──────── GIVEN RECORDS ────────

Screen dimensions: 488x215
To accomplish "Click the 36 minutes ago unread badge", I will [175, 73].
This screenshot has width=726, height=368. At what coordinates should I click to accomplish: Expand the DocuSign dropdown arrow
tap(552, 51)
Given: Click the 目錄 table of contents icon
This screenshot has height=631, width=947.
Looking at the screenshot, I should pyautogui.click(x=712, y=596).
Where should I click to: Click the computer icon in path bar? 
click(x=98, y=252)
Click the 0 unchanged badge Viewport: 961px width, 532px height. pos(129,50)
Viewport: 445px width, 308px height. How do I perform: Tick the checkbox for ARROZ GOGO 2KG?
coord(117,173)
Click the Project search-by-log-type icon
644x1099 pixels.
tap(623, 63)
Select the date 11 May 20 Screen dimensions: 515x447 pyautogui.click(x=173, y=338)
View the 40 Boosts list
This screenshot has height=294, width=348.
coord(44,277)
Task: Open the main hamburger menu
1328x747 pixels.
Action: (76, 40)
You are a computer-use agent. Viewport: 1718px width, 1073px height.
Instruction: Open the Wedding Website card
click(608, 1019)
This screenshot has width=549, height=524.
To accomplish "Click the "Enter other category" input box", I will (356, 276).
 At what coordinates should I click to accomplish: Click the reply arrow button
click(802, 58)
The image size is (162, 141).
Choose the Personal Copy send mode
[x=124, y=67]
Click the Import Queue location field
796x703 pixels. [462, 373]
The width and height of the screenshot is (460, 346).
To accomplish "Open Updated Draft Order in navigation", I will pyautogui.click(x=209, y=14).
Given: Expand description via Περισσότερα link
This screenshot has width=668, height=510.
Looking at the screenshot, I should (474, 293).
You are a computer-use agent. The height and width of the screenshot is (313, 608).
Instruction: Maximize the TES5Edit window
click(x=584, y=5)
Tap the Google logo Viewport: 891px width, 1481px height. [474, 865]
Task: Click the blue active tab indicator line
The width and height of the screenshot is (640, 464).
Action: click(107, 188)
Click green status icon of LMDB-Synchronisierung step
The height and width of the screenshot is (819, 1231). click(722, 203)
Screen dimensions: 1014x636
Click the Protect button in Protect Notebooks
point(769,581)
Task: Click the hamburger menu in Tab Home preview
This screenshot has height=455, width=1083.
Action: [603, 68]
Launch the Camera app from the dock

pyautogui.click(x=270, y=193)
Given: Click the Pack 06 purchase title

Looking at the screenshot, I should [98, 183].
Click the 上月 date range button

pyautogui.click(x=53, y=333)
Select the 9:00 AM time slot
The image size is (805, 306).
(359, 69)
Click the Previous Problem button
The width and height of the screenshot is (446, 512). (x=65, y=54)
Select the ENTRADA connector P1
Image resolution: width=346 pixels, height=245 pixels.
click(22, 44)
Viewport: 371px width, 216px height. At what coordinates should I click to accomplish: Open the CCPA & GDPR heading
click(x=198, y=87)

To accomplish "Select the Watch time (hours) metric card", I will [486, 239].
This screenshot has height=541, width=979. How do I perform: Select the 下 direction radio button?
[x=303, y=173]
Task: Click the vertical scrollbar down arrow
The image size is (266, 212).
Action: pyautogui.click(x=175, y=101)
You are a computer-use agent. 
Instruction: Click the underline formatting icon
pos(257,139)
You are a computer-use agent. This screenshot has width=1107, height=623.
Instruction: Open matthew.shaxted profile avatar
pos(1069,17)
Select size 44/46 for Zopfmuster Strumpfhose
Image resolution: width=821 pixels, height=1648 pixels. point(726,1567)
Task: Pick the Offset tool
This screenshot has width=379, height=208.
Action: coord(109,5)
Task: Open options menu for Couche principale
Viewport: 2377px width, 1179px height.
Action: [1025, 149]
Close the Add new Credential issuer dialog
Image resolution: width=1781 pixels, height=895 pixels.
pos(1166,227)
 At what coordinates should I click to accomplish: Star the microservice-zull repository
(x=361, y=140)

────────

> _TASK DETAILS_: Reproduce, exactly as they appear, the lines of the items from the line containing "Click the Previous Problem button" through the end of the items, including both of these boundary lines.

> _ANSWER TO THE EXERCISE_:
Click the Previous Problem button
The width and height of the screenshot is (446, 512). (x=65, y=54)
Select the ENTRADA connector P1
Image resolution: width=346 pixels, height=245 pixels.
click(22, 44)
Viewport: 371px width, 216px height. At what coordinates should I click to accomplish: Open the CCPA & GDPR heading
click(x=198, y=87)

To accomplish "Select the Watch time (hours) metric card", I will [486, 239].
This screenshot has height=541, width=979. How do I perform: Select the 下 direction radio button?
[x=303, y=173]
Task: Click the vertical scrollbar down arrow
The image size is (266, 212).
Action: pyautogui.click(x=175, y=101)
You are a computer-use agent. 
Instruction: Click the underline formatting icon
pos(257,139)
You are a computer-use agent. This screenshot has width=1107, height=623.
Instruction: Open matthew.shaxted profile avatar
pos(1069,17)
Select size 44/46 for Zopfmuster Strumpfhose
Image resolution: width=821 pixels, height=1648 pixels. point(726,1567)
Task: Pick the Offset tool
This screenshot has width=379, height=208.
Action: coord(109,5)
Task: Open options menu for Couche principale
Viewport: 2377px width, 1179px height.
Action: [1025, 149]
Close the Add new Credential issuer dialog
Image resolution: width=1781 pixels, height=895 pixels.
pos(1166,227)
 At what coordinates should I click to accomplish: Star the microservice-zull repository
(x=361, y=140)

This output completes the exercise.